Suddenly, the panic set in. Diseases, pregnancy, all of the threats Scarlet had been warned would befall her if she had sex outside of marriage flooded her mind “like a cloud of locusts or something from the Bible, a black storm from Hell. I was desperately trying to look normal. I was trying to say in a totally natural way, ‘Have you been tested?’ I was too scared to ask him, ‘Do you regularly have sex without condoms with people that you barely know?’ I’d never thought of these secular things before. I was like, ‘What am I doing? I don’t even speak this language. I’m so ashamed. I’m so embarrassed.’ I was trying to say to myself, ‘Okay, okay, okay. This is the irrational side. You are on the irrational side, for sure. This is the far end of the irrational side. Reality is probably in between.’ I was trying to ground myself, but my brain kept being like, ‘You barely know this person! You don’t even know him!’
“And then, I distinctly remember him saying, ‘Wait, there is . . . What’s on your back?’ I reached around and it felt like an enormous mosquito bite the size of your palm. And then I looked and they were on my arms, like this—” She took half of the rind of a large orange that she and I had split earlier and placed it all over her body to demonstrate the size of the welts. “And I am watching them rise on my stomach, on my breasts, like a horror movie. And then my coughing—I was struggling to breathe, to catch air, and this was all escalating so quickly.
“He was like, ‘Oh my God, what is happening? Go and get in the shower. Maybe you’re allergic to my detergent or something. If you wash it off, maybe it
will alleviate it or something.’
“I was like, ‘Okay, okay.’ And I ran completely naked through this guy’s apartment to the shower, and that’s the first time I looked down at my vagina and I was like—” Scarlet breathed in abruptly. “I gasped. I’ve never gasped before in my life. It was like—” She cupped her palms and held them, face up, side by side, the edges of her pinkies touching.
“That large? Are you kidding me? How is that possible?” I asked.

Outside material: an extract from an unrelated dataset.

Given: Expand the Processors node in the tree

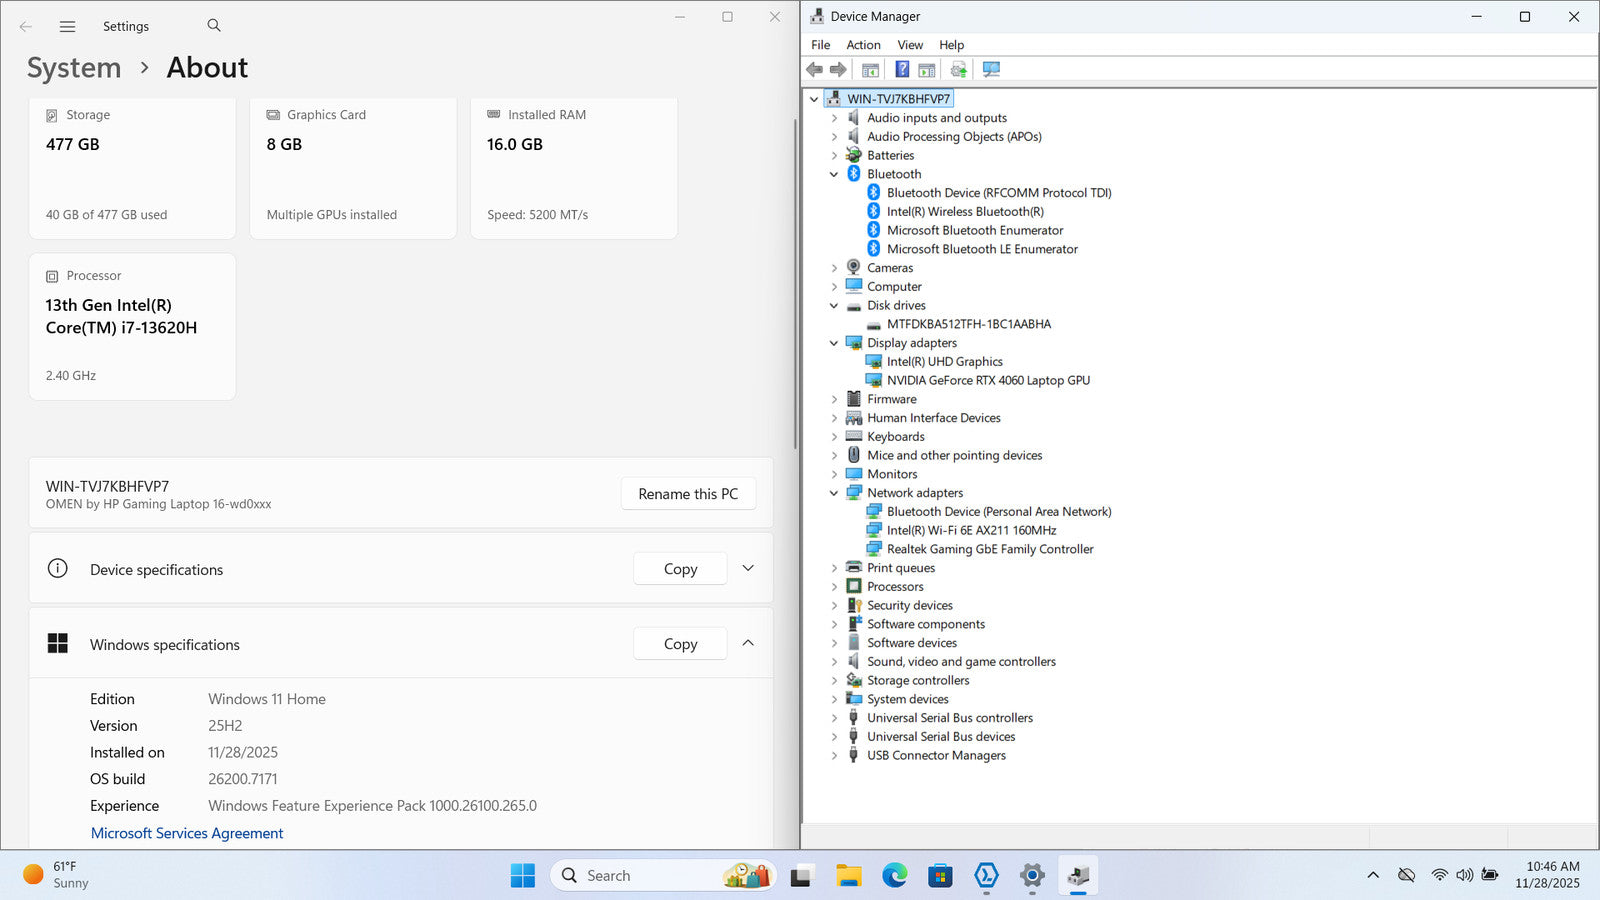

“Probably that’s how it is when people give birth,” she said. “Blown up. Open. The size of both of my palms open. I would say it’s the scariest thing I’ve ever seen in my life. I had no idea what was happening to me. And my legs, my face, everything was bright red. It felt like I had absolutely no control over these horrific, nightmarish things that were happening to my body. That’s when the ringing in my ears started. I couldn’t hear anything. Just like after a concert, when you can’t hear? Like that, exactly like that. I stumbled outside. The door was open. The photojournalist was standing there. I stumbled out and I said, ‘I have to go to an emergency room.’

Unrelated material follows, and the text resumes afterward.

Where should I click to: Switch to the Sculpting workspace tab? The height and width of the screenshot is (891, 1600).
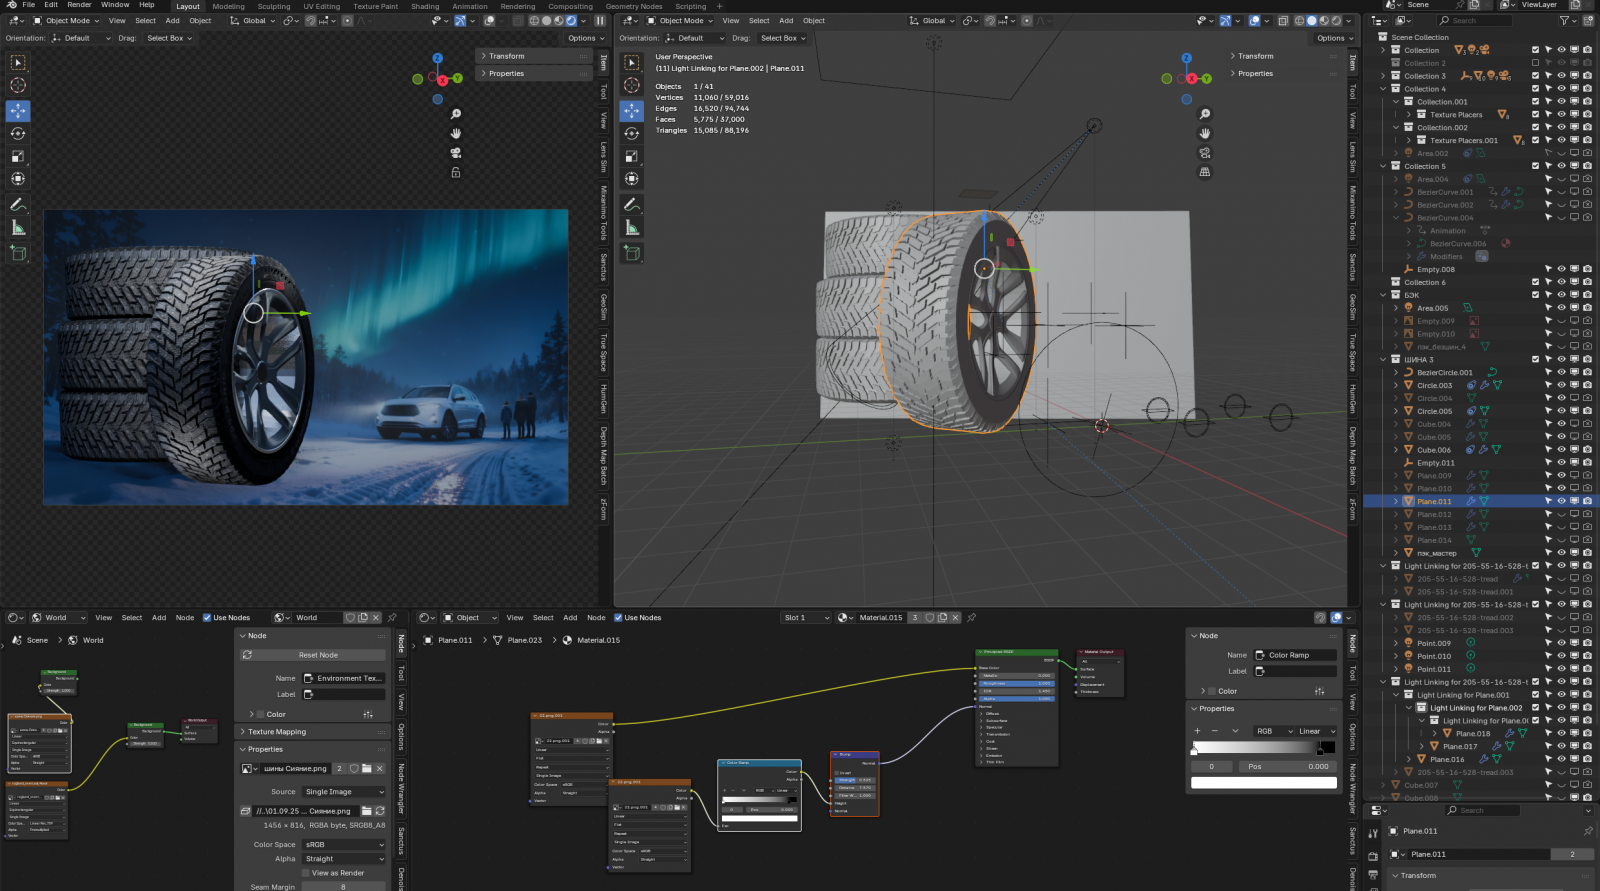click(x=273, y=6)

“He was like, ‘Let me go and get you Benadryl. I think maybe if you drink some Benadryl, it will stop.’ And I could hear his voice like a faraway, faint angel voice through the ringing.
“I was like, ‘No, no. I can barely hear you. I have to—we have to go.’
“The next thing I distinctly remember is yelling. We just went right into the hospital. He was yelling, ‘We need to get through! We need to get through!’ There was no stopping in the waiting room or anything like that.
“Then I remember sitting in this weird bed-chair thing and there was a nurse doing all the things with my pupils, like shining light in my eyes. The nurse was talking. I was really trying to understand him but I remember, it was so hard to stay conscious. It was so hard to hear and process what he was saying, and not black out. I was trying with every grain of my being not to. I just kept saying, ‘I feel so sick. I don’t know what’s wrong.’